Hayat çok tuhaftır. İnsanları anlayamazsınız çoğu zaman. Bazı insanları ise ilk görüştü anlarsınız. Kaderin sizinle nasıl oynayacağını bilemezsiniz. Sadece her şeye rağmen yaşamaya devam edersiniz. Anlam veremediğiniz çok durum olur ama siz yine de hiç birine anlam veremeden yaşamaya devam edersiniz. Tıpkı şu an benim yaptığım gibi.
Yaşlı adamın demeye çalıştıklarına anlam veremiyordum. Başımı refleks olarak Meriç'in olduğu masaya çevirdim. Ardından camdan baktım.
Cama vuran loş ışık geceyi aydınlatmaya yetiyordu. Zira ne kadar az ışık o kadar çok huzur. Gözümü kafeteryanın ışığından alamazken başım dönüyordu.Başımı tekrardan karşıya çevirdiğimde bize doğru gelen hemşireleri gördüm. Ben daha ne olduğuna anlam veremeden bir tanesi yaşlı adamın koluna girdi.
"Muhsin amca senin yerin burası değil, sen yukarıda odanda yiyorsun yemeğini." Kadın hemşire kolundan tutup götürmeye çalışıyordu ki gözlerimin içine baktı yaşlı adam.

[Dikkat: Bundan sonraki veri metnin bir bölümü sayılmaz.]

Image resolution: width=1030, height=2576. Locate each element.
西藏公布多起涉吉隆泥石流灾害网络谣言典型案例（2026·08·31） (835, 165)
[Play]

"Pişman olmayacaksın." Diye fısıldadı tekrardan. Bedenim şok etkisi geçiriyordu adeta. Kafamı karıştıran bu cümleler bir yana başımın şiddetli ağrısıda neyin nesiydi? Kendimi sarhoş gibi hissediyordum. Gözüm etrafı süzüyordu. Sanki yeni anlamıştım nerde olduğumu. Ben Akıl Hastanesindeydim! Bir kaç adım ileriye doğru atayım derken dengemi kaybettim. Masanın köşesini tuttum sıkıca. Aysun elinde saatle korkuyla bana bakarken Kerim amca hiç bir şeyi umursamayıp elindeki sallama çayla oynuyordu.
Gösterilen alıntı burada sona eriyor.